## Problem details
Pictures are to be dropped, and only the lines from the one containing "Task: Click the" through the end of the data below are to be reproduced as written.

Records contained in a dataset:
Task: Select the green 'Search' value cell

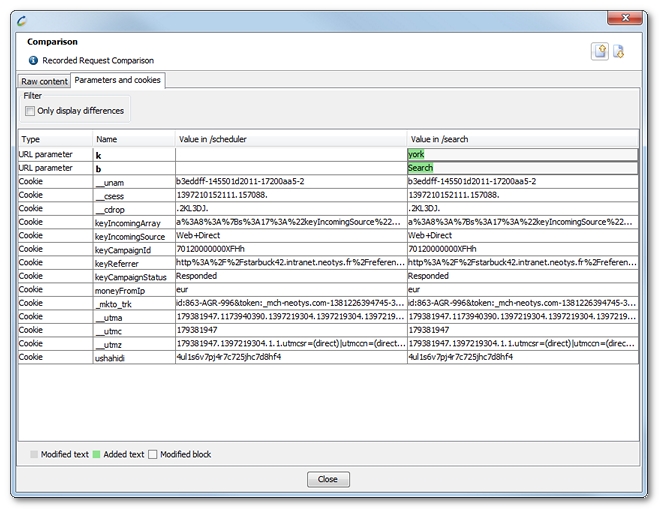Action: (521, 168)
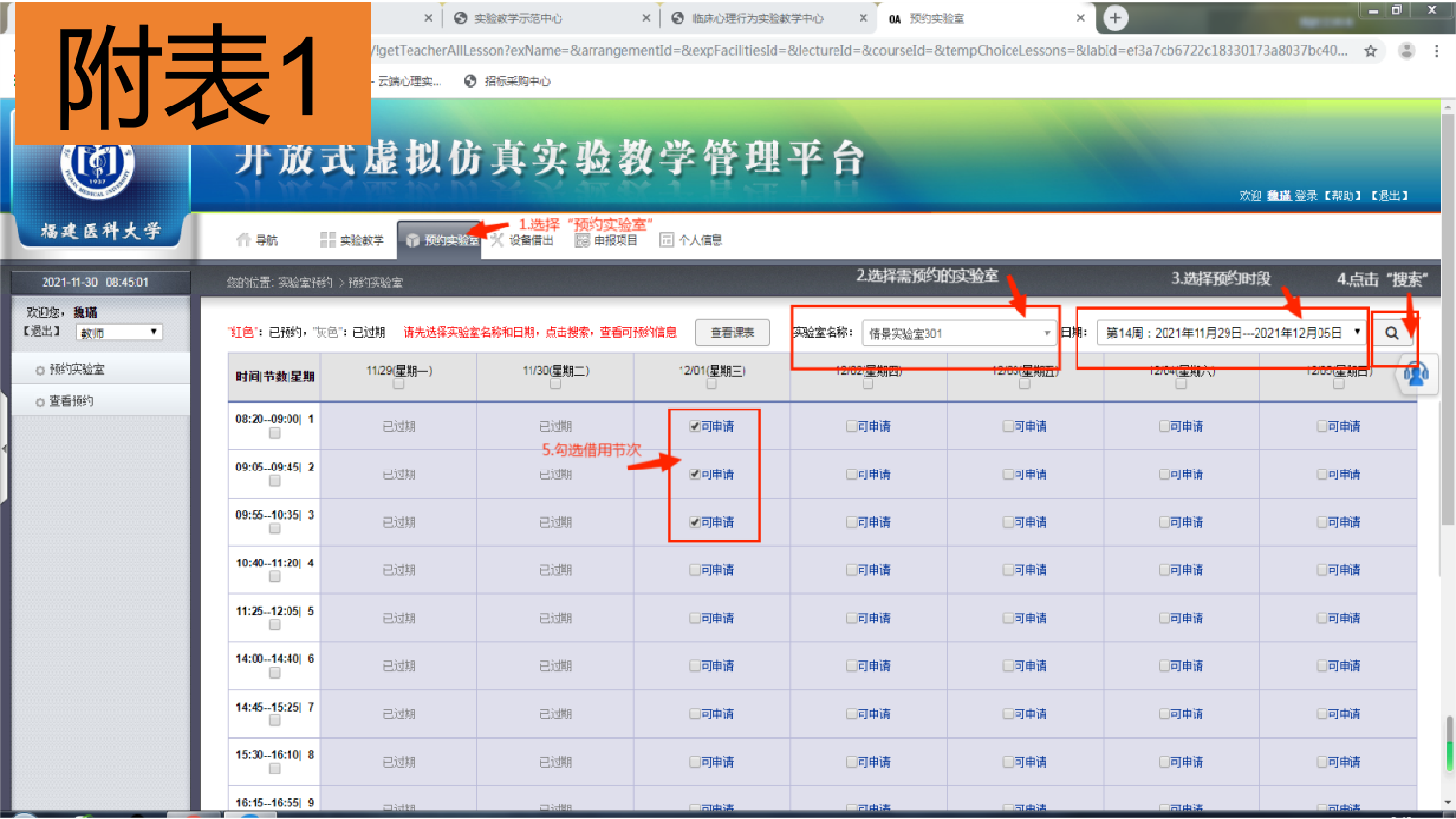Bookmark this page with the star icon
1456x819 pixels.
(1370, 51)
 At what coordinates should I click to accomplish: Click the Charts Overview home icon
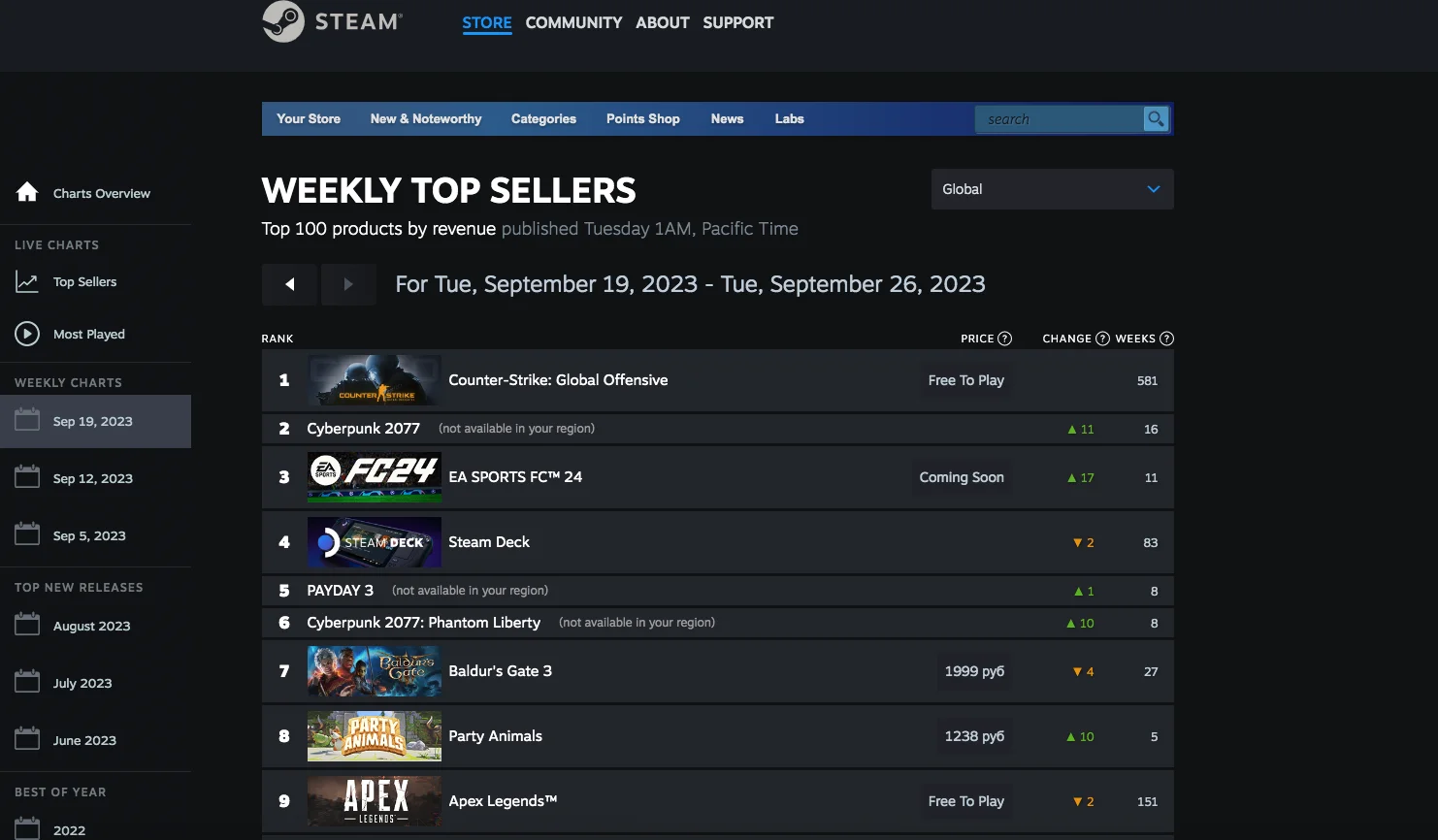point(27,192)
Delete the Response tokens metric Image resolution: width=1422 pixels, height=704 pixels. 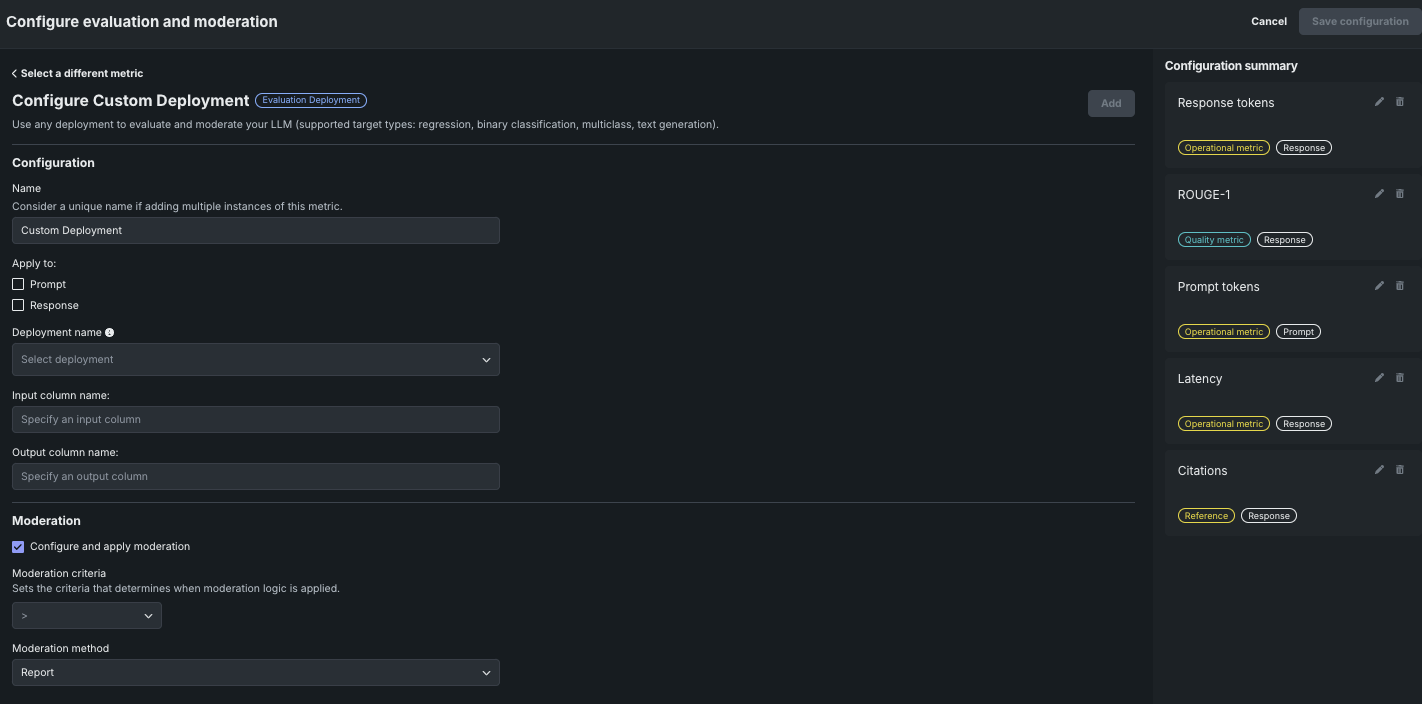pyautogui.click(x=1399, y=102)
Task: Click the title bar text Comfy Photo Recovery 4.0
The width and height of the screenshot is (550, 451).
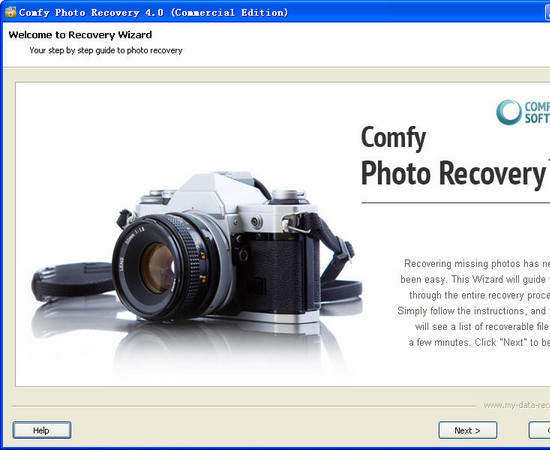Action: click(91, 13)
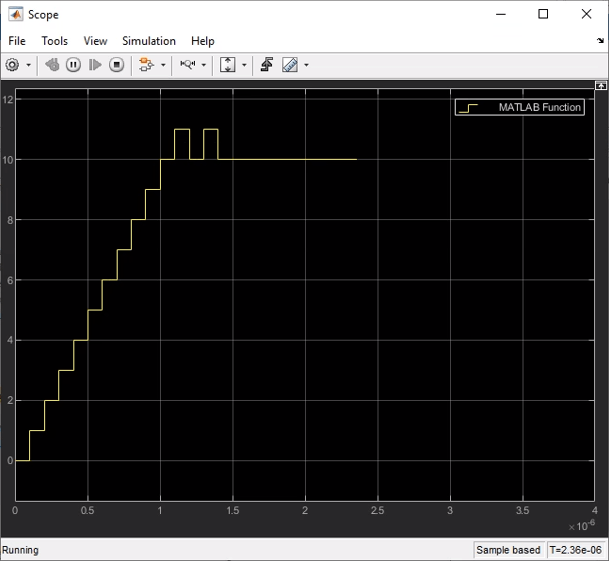Expand the Zoom tool dropdown arrow
This screenshot has height=561, width=609.
(204, 65)
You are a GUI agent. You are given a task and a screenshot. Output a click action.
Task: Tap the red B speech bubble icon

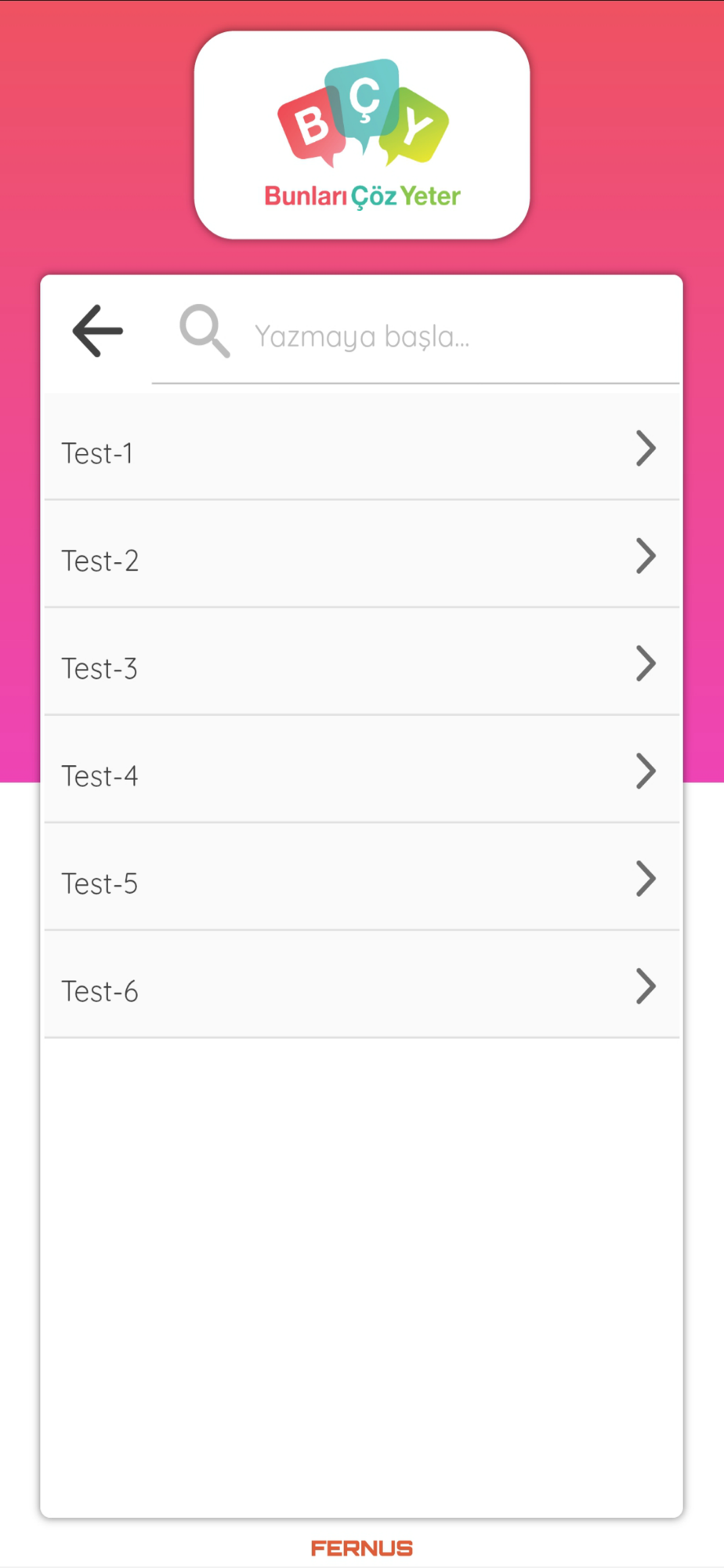[313, 127]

## Output
Task: Click the title bar text Comfy Photo Recovery 4.0
The width and height of the screenshot is (550, 451).
Action: click(91, 13)
Expand the Zoom tool dropdown arrow
This screenshot has height=561, width=609.
(204, 65)
You are a GUI agent. You are given a task and a screenshot. Output a click action.
Task: Tap the red B speech bubble icon

[313, 127]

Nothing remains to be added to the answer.